Competitions have also spurred innovation in other sectors. From 2004 to 2007, the US military’s DARPA Grand Challenge held three competitions for robotic vehicles, a program that paved the way for today’s self-driving cars.

"That first competition created a community of innovators, engineers, students, programmers, off-road racers, backyard mechanics, inventors and dreamers who came together to make history by trying to solve a tough technical problems," Lt. Col. Scott Wadle, DARPA’s liaison to the US Marine Corps, told Live Science in 2014. "The fresh thinking they brought was the spark that has triggered major advances in the development of autonomous robotic ground vehicle technology in the years since.”
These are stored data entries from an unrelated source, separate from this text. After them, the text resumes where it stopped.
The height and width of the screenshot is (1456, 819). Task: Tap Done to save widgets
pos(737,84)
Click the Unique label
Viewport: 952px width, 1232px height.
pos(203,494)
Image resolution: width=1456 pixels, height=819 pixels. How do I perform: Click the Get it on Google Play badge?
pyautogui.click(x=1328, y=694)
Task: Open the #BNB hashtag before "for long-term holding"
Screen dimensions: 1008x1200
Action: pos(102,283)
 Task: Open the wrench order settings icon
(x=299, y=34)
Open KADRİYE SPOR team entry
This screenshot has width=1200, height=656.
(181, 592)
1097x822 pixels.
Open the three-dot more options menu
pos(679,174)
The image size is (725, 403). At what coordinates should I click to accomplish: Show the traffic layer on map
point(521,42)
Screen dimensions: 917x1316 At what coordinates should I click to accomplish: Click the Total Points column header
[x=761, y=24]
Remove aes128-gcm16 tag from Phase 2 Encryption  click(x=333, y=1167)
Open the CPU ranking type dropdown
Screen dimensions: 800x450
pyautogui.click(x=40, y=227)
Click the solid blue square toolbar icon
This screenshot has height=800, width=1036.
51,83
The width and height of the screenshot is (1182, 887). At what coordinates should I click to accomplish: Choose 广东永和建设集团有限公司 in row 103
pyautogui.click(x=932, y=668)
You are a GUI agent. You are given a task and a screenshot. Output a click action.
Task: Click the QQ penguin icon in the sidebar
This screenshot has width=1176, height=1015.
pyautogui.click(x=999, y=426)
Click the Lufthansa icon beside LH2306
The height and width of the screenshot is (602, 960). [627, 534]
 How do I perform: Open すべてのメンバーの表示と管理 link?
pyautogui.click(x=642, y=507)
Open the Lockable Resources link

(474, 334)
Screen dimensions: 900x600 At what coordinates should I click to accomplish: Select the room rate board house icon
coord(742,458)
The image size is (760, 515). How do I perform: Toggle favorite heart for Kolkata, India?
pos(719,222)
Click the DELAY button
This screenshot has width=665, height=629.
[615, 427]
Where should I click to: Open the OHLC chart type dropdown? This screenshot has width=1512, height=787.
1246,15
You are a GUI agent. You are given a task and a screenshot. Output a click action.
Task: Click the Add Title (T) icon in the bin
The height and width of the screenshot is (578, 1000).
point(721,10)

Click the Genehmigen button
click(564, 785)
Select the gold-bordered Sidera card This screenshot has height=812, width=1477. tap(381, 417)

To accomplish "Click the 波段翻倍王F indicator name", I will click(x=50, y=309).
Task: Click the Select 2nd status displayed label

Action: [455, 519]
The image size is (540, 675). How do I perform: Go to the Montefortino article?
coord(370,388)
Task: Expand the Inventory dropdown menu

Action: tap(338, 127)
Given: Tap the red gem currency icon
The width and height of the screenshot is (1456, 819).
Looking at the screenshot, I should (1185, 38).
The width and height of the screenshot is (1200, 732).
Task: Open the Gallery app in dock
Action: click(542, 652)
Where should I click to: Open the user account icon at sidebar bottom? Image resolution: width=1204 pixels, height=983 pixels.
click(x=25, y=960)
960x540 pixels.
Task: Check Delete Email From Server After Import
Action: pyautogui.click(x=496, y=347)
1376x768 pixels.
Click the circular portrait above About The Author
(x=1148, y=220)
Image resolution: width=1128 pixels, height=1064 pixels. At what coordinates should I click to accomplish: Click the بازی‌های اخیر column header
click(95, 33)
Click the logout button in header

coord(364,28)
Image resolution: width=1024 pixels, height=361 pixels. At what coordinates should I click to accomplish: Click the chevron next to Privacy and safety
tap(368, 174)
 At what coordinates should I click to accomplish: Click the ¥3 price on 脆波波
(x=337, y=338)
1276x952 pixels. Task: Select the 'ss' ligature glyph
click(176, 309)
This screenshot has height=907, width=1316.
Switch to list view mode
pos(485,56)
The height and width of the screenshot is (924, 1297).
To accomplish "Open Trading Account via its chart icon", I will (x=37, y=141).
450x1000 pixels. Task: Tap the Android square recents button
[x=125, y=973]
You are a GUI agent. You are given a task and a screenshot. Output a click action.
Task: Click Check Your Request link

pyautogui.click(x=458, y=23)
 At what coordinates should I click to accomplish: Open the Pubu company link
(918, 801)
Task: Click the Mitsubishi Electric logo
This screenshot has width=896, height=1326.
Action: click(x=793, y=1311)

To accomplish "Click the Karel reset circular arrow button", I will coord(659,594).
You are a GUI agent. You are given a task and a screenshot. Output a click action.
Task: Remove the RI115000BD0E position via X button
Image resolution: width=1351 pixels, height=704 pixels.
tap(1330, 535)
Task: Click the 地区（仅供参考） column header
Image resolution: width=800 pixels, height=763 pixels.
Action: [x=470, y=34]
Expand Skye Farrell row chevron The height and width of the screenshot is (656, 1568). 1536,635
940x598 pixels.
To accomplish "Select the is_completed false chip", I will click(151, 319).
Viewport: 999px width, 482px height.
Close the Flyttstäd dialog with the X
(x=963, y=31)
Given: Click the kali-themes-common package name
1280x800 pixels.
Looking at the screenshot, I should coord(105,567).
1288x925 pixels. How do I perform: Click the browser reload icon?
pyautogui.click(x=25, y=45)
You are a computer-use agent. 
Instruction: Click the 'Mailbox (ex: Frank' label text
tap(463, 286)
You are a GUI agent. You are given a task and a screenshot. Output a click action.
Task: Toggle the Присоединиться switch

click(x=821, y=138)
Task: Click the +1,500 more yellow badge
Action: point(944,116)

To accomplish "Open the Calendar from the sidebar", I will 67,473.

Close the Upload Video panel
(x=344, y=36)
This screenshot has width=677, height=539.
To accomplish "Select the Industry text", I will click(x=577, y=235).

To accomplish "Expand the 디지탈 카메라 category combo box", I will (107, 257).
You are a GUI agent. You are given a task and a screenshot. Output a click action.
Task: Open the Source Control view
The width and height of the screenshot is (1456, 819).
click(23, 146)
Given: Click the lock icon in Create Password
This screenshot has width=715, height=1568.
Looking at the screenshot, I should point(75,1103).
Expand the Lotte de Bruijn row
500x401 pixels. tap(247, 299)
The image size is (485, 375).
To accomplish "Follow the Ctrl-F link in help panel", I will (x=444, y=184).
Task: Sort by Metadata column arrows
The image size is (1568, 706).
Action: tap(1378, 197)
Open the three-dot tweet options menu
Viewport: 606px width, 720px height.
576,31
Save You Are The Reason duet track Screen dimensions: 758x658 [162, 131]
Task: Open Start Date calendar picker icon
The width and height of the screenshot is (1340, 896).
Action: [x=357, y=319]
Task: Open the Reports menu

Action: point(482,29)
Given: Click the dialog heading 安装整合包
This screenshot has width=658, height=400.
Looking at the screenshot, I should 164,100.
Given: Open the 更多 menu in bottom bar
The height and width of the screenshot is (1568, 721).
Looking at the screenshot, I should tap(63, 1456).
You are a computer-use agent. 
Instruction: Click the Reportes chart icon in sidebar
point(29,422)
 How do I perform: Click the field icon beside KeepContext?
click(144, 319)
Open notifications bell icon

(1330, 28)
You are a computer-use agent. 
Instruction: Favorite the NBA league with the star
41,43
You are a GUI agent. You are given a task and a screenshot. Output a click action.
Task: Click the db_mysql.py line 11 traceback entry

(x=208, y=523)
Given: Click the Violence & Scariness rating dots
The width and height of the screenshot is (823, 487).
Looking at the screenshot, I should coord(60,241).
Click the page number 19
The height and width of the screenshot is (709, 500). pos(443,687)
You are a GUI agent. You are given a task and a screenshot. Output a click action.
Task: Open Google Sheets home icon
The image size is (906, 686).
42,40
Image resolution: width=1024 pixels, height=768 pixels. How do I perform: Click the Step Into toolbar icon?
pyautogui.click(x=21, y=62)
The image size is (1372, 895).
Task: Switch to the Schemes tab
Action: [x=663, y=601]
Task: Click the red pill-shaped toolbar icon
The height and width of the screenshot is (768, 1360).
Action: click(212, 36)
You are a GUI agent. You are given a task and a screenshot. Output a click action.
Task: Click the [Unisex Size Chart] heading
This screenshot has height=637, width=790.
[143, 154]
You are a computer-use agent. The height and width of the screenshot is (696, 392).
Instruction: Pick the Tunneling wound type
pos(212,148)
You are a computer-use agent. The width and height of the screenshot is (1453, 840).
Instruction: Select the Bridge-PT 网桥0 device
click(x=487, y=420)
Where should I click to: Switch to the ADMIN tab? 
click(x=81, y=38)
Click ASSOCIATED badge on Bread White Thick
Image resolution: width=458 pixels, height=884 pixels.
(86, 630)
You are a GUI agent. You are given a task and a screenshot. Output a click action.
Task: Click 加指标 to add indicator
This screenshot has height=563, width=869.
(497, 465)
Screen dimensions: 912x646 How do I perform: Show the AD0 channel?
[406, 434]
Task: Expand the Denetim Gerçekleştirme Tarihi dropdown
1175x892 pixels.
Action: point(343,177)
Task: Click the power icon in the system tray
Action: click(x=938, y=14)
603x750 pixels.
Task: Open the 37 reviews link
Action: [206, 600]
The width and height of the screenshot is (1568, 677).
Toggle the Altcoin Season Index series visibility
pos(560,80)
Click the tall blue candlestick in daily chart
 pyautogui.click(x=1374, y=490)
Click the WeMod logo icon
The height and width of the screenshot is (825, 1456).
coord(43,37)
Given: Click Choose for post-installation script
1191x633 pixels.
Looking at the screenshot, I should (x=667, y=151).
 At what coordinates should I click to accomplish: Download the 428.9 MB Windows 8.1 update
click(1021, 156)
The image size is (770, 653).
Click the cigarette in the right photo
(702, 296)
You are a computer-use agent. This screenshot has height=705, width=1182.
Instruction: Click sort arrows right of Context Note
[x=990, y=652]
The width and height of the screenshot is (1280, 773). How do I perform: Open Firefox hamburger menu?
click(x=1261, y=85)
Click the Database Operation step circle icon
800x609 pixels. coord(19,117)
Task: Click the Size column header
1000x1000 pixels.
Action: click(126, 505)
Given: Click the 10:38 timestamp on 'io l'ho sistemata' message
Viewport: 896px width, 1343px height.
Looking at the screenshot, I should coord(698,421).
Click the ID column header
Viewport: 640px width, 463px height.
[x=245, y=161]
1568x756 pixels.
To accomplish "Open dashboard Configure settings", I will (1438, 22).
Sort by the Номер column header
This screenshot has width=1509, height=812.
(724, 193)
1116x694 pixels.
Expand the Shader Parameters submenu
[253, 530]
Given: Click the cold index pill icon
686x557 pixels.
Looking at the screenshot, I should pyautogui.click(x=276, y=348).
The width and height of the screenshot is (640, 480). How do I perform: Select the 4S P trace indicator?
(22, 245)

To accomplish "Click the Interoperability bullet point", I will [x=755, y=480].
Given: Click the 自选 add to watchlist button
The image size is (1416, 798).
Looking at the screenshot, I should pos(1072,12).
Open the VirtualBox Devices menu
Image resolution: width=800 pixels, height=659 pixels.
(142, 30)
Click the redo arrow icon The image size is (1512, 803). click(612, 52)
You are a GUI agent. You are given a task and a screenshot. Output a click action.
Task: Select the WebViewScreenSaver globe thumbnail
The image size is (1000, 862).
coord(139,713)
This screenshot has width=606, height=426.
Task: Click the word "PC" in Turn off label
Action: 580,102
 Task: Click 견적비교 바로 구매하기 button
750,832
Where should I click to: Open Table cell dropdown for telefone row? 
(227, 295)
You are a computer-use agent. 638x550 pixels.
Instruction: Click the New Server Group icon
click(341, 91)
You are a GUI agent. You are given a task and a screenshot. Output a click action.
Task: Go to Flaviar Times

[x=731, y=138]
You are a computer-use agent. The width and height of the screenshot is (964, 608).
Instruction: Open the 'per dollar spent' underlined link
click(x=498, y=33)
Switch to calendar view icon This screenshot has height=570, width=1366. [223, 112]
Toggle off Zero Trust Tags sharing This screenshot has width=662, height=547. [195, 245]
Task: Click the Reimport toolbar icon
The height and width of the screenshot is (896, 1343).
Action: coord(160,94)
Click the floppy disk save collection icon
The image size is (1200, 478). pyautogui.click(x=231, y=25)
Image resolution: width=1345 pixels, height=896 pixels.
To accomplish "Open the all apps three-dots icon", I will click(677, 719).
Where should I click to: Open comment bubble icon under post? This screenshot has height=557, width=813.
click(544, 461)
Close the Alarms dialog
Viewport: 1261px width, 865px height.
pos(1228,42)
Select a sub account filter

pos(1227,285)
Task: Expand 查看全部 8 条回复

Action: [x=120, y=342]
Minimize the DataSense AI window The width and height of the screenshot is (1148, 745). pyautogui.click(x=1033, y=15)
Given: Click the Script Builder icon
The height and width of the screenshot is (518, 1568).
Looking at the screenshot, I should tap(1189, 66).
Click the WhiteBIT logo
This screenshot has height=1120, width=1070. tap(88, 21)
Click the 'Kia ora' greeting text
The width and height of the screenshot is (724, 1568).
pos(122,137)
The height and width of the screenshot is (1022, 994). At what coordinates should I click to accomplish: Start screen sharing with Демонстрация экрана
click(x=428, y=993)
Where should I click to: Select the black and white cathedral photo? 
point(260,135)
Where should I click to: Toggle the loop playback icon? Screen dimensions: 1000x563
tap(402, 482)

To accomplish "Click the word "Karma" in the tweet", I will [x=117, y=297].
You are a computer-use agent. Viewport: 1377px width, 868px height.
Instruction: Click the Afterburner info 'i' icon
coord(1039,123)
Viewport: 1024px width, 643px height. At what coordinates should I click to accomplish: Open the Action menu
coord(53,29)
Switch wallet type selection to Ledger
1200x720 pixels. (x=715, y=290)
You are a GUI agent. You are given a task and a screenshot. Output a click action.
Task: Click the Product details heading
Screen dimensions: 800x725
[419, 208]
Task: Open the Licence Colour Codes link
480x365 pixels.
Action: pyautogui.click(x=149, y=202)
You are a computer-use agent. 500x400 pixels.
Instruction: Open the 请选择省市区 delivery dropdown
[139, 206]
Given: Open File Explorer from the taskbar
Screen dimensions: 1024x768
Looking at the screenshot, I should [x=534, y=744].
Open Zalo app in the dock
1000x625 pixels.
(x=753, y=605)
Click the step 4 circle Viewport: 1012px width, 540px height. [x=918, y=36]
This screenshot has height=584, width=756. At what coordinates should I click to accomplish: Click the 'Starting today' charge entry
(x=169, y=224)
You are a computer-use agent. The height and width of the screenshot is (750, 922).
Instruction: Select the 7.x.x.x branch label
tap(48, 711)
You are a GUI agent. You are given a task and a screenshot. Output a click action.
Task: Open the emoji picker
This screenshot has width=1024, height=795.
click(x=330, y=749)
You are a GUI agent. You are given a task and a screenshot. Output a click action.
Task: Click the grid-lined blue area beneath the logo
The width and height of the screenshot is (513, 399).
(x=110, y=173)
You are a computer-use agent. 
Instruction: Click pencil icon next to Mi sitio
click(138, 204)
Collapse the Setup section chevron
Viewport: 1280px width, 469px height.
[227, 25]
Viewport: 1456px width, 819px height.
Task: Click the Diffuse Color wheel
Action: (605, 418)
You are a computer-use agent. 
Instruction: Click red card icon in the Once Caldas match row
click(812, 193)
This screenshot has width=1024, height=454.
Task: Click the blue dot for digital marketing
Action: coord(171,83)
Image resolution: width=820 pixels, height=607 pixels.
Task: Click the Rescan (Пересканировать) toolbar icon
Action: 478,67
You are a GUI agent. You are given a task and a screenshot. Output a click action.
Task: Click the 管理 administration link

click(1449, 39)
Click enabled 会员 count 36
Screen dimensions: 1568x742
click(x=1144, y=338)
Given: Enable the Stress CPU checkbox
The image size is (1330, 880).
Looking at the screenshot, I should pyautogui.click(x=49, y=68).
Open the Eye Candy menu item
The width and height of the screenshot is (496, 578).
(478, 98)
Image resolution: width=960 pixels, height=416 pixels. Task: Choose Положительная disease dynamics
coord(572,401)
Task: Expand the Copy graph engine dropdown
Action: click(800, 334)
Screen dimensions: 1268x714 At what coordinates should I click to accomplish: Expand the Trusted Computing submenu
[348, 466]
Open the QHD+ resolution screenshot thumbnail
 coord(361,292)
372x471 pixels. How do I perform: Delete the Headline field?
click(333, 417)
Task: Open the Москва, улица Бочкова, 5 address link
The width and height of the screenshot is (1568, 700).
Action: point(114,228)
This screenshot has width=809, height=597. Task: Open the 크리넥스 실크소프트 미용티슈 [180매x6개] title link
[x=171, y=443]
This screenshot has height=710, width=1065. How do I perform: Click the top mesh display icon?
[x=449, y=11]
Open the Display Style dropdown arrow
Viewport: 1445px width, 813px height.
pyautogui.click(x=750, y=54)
The various entrepreneurs who see Hyperloop as the future of transportation hope to achieve something similar. Earlier this month, The Christian Science Monitor’s Steven Porter wrote that Hyperloop One, another startup developing the technology, had selected 35 semifinalists in its Global Challenge, a competition that attracted over 2,600 proposals for routes connecting various cities around the world. The firm will partner with the winner to build its first line.

This weekend’s competition in Hawthorne will focus more on nuts and bolts – literally. As Business Insider’s Danielle Muoio explains, “The pods will be subject to a variety of tests, like a structural test and vacuum chamber test, and those that are eligible will get to compete in the final phase of the competition, which is slated to take place this summer.”

SpaceX’s rules for the second Competition Weekend have already been published. Whoever emerges victorious from Hawthorne will be judged on two traits at the heart of any successful transportation system: “maximum speed and successful deceleration.”